Filed Date: 12/3/1992
Status: Precedential
Modified Date: 10/31/2024
Order, Supreme Court, New York County (Harold Tompkins, J.), entered December 9, 1991, which, inter alia, granted plaintiffs’ motion for a preliminary injunction restraining defendants from blocking the corporate bank accounts and from interfering in the daily management of partnership restaurants, and the order of said court and Justice entered February 26, 1992, which, inter alia, granted plaintiffs’ motion to stay arbitration, unanimously affirmed, without costs. The appeal from the interim order of said court and Justice, entered February 5, 1992, which declined to vacate a temporary restraining order prior to the court having the opportunity to read the papers submitted on the motion, is dismissed, without costs.

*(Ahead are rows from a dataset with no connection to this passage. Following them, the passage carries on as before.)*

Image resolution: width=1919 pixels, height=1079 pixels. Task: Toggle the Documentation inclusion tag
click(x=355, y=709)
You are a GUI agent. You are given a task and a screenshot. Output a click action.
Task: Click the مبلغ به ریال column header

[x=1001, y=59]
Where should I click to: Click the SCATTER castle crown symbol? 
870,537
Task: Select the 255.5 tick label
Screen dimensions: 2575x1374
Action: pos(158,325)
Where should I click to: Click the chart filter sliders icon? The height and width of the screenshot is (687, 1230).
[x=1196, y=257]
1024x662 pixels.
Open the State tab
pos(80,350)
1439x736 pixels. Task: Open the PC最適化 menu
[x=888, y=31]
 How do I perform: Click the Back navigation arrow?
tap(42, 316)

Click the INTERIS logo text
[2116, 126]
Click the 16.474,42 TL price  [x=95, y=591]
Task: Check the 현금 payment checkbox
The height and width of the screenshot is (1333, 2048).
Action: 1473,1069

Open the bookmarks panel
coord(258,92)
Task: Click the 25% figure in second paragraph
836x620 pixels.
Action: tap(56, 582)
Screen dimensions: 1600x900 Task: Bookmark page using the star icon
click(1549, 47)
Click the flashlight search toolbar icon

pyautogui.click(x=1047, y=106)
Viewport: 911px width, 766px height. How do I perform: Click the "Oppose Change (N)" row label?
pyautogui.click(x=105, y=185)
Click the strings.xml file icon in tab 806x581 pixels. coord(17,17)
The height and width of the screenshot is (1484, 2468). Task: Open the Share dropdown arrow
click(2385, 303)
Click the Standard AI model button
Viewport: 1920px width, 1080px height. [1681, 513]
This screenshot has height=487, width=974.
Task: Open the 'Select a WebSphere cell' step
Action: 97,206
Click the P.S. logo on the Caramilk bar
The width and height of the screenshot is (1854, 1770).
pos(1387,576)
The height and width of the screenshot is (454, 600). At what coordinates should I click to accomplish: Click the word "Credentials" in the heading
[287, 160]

The pivotal distinction between the Shareholders’ and Partnership Agreements, and the Management Agreement, which vested managerial authority in the plaintiffs, is that the former contains an arbitration clause whereas the latter expressly does not. Moreover, the Management Agreement included additional parties, and did not reference the Shareholders’ Agreement. The various agreements executed by the parties are not "so inextricably interwoven” as to render the arbitration clause contained in the Shareholders’ Agreement applicable to the Management Agreement (see, Matter of Calvin Klein Co. [Minnetonka, Inc.], 88 AD2d 503, 504). Rather, the respective agreements are mutually exclusive and unrelated, and an agreement to arbitrate must not depend upon implication or subtlety (Matter of Waldron [Goddess], 61 NY2d 181, 183-184).